Les régulations croissantes compliquent la cotation en bourse, réduisant son attractivité au profit du non coté. Gestion passive, obligations administratives et restrictions d’investissement creusent un capitalisme à deux vitesses. Pour relancer la Bourse, il faut alléger les contraintes des entreprises cotées et préserver une gestion active performante.
Une citation qui en dit long
« Qui aimerait être une société cotée en bourse aujourd’hui ? » Cette question posée par David Solomon, PDG de Goldman Sachs, illustre bien la problématique actuelle. Ironique venant d’un acteur majeur des introductions en bourse, elle traduit pourtant une réalité : les marchés non cotés connaissent une ascension fulgurante, tandis que les entreprises affichent un intérêt décroissant pour la cotation.
Ce constat est partagé par Jamie Dimon, PDG de JP Morgan, qui souligne la diminution drastique du nombre d’entreprises cotées aux États-Unis. En 1996, elles étaient 7 300 ; aujourd’hui, il n’en reste plus que 4 300.
Des régulations qui étouffent les marchés cotés
Derrière cette évolution, les régulateurs jouent un rôle clé. En imposant des règles de plus en plus contraignantes, ils ont freiné l’attrait des investisseurs pour la bourse. Plusieurs facteurs ont contribué à cette situation :
- Une réglementation excessive qui impose des exigences de reporting très lourdes aux entreprises cotées.
- Une évolution des normes comptables qui accentue la volatilité des résultats trimestriels.
- Des obligations de solvabilité qui favorisent les investissements obligataires au détriment des actions.
Après l’éclatement de la bulle TMT en 2000, ces contraintes ont conduit les assureurs à réduire leur exposition aux actions pour privilégier les obligations, tandis que l’investissement en private equity s’est intensifié.
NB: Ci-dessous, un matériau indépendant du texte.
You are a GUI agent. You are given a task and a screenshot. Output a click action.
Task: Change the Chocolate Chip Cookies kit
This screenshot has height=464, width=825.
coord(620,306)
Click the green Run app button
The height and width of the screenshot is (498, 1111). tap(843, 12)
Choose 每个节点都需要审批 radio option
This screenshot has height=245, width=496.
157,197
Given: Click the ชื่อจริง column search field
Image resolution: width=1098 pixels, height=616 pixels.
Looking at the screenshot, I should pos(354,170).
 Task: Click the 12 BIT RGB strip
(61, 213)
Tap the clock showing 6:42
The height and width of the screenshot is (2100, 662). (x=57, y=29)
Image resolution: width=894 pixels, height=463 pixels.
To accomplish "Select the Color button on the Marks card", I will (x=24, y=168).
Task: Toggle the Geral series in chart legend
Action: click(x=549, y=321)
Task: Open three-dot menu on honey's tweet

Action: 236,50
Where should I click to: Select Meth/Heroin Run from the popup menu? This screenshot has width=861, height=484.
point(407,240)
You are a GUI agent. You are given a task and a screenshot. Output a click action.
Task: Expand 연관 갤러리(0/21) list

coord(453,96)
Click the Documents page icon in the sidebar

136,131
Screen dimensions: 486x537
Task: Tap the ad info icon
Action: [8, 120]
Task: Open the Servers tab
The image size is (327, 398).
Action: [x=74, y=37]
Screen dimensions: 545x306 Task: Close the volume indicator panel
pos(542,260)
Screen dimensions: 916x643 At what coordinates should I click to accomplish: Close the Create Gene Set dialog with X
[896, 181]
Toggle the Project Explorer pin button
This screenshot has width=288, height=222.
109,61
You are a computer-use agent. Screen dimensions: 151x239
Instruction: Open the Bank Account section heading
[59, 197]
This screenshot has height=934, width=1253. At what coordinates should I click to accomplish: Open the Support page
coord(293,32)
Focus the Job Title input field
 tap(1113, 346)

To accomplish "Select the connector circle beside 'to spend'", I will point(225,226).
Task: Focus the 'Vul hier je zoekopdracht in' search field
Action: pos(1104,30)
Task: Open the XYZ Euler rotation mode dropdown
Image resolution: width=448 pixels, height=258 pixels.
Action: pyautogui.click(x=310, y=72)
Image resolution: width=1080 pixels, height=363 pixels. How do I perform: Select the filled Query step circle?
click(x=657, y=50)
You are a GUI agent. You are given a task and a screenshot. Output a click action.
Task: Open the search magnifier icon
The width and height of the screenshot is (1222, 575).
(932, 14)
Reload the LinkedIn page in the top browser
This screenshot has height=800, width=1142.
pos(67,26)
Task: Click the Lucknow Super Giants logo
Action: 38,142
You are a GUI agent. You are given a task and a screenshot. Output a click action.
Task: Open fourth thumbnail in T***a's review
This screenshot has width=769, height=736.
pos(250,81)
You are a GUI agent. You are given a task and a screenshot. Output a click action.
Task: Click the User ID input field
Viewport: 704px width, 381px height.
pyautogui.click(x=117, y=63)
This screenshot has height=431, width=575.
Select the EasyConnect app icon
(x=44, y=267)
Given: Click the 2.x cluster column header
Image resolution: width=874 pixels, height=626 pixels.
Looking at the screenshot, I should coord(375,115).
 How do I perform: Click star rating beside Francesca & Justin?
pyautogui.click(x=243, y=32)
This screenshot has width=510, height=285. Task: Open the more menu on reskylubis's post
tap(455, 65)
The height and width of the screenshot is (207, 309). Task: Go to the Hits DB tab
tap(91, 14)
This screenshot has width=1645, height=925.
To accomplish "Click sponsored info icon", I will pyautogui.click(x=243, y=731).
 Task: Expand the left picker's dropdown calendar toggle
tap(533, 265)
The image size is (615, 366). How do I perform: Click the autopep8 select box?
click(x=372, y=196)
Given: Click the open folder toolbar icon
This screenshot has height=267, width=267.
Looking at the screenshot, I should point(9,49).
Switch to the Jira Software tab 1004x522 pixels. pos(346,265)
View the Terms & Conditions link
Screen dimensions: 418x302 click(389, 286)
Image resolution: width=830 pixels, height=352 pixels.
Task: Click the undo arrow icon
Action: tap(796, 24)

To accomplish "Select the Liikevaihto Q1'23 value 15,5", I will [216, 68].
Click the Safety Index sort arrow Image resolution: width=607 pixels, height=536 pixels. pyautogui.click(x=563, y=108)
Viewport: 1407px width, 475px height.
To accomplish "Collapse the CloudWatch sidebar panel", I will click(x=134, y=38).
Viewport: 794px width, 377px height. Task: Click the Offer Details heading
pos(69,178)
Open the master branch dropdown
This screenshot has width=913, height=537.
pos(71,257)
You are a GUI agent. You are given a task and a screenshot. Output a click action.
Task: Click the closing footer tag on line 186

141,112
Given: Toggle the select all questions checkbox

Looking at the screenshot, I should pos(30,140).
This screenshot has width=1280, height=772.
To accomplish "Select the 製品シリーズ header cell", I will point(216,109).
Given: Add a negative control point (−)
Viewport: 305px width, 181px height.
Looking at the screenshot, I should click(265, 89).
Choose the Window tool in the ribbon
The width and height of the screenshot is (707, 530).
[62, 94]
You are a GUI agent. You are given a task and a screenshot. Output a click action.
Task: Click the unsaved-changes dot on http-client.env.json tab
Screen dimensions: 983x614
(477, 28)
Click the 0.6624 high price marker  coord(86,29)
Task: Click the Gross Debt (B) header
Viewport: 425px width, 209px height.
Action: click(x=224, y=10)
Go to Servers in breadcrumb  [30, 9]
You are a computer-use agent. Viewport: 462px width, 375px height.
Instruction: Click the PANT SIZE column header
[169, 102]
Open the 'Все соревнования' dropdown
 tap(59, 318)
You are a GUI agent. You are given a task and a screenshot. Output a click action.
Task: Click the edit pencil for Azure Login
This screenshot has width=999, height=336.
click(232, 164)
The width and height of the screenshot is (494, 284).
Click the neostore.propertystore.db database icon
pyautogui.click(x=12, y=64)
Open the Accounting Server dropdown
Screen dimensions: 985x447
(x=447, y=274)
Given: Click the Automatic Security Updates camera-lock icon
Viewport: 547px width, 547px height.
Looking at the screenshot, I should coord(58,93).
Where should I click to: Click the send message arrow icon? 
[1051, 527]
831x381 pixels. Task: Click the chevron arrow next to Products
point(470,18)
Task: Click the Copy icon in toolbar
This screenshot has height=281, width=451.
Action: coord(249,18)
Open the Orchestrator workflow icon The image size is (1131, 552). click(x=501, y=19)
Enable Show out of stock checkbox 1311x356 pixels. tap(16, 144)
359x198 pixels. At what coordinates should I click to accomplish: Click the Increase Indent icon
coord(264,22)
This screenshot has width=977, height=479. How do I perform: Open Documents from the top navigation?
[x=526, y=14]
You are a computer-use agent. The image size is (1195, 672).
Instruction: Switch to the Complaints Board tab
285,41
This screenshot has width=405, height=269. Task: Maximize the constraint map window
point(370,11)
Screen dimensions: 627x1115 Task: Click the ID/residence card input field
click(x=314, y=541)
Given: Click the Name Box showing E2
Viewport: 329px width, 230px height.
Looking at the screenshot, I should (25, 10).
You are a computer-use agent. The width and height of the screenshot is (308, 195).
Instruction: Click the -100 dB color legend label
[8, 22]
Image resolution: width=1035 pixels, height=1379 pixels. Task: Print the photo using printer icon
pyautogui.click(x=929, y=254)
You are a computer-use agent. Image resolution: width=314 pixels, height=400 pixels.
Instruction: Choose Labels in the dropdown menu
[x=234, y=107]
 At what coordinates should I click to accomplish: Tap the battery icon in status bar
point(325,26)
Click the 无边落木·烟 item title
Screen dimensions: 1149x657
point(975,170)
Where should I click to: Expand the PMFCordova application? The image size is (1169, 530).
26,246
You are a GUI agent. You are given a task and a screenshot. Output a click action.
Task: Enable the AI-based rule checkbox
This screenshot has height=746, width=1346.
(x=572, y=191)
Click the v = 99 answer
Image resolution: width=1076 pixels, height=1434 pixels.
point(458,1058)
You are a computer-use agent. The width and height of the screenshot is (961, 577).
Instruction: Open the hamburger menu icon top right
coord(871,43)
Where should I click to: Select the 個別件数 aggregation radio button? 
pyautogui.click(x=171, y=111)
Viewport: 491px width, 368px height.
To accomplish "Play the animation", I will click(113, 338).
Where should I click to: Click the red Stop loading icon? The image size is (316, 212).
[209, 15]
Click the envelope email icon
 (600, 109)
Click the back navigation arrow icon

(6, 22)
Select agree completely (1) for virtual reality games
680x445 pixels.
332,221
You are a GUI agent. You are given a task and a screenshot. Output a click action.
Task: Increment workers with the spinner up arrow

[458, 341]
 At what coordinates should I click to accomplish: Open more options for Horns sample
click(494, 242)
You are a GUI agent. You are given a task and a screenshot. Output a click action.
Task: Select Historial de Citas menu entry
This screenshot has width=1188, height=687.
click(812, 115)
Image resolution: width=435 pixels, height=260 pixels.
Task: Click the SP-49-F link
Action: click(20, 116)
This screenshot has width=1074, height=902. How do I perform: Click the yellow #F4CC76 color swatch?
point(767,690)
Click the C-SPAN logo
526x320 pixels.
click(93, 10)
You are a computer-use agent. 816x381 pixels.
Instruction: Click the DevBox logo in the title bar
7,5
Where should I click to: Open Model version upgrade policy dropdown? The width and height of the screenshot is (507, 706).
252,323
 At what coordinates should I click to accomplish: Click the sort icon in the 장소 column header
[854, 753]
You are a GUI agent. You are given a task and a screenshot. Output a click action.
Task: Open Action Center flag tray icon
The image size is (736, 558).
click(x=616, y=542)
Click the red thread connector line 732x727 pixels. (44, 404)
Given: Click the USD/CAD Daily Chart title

Une contrainte croissante pour les entreprises
Pour les entreprises, être cotée en bourse est devenu un défi. Les contraintes administratives et réglementaires se sont accrues depuis la crise financière de 2008. Par exemple, le Say on Pay a rendu publiques les rémunérations des dirigeants, limitant leur flexibilité en matière de rémunération. Dans le même temps, les rapports annuels sont devenus de véritables pavés, parfois trois à quatre fois plus volumineux qu’il y a vingt ans.
Le contraste avec les entreprises non cotées est frappant : elles bénéficient d’une plus grande souplesse, aussi bien dans leur gouvernance que dans leur allocation de capital. Cette situation rend les marchés boursiers de moins en moins attractifs.
La montée en puissance de la gestion passive
Un autre facteur clé affaiblissant les marchés cotés est la montée en puissance de la gestion passive. Aujourd’hui, elle représente plus de 50 % des encours actions aux États-Unis et près de 40 % en Europe. Cette gestion, basée sur des indices, réduit l’impact des introductions en bourse et crée un effet d’automatisation des décisions d’investissement, déconnectant les actionnaires des entreprises qu’ils détiennent.
De plus, ces fonds suivent souvent les recommandations de grandes agences de vote américaines, sans analyse approfondie des entreprises concernées, ce qui limite leur rôle actif dans la gouvernance.
Vers un capitalisme à deux vitesses
Historiquement, les marchés boursiers ont été des moteurs de croissance, offrant transparence et accessibilité aux investisseurs. L’épargnant moyen pouvait investir dans des actions cotées, alors que le private equity reste réservé aux investisseurs institutionnels.
Ainsi, si tout le monde peut acheter des actions Nvidia, seuls quelques privilégiés peuvent investir dans OpenAI ou SpaceX. Cette fracture crée un capitalisme inégalitaire, où seuls certains investisseurs ont accès aux opportunités les plus rentables.
Même si certaines évolutions législatives favorisent désormais le private equity dans les contrats d’assurance vie en gestion pilotée, l’offre reste limitée et les meilleurs fonds demeurent inaccessibles au grand public.
Que faut-il changer ?
Pour rééquilibrer la situation, les régulateurs doivent agir en priorité sur deux aspects :
- Réduire la complexité administrative : alléger les obligations des entreprises cotées afin de les rendre plus attractives.
- Favoriser une gestion active efficace : garantir que les marchés cotés remplissent leur rôle premier, celui de dynamiser l’économie en assurant une allocation du capital optimale et transparente.
Si rien n’est fait, la bourse continuera à perdre en attractivité, au profit d’un système plus opaque et moins accessible à tous.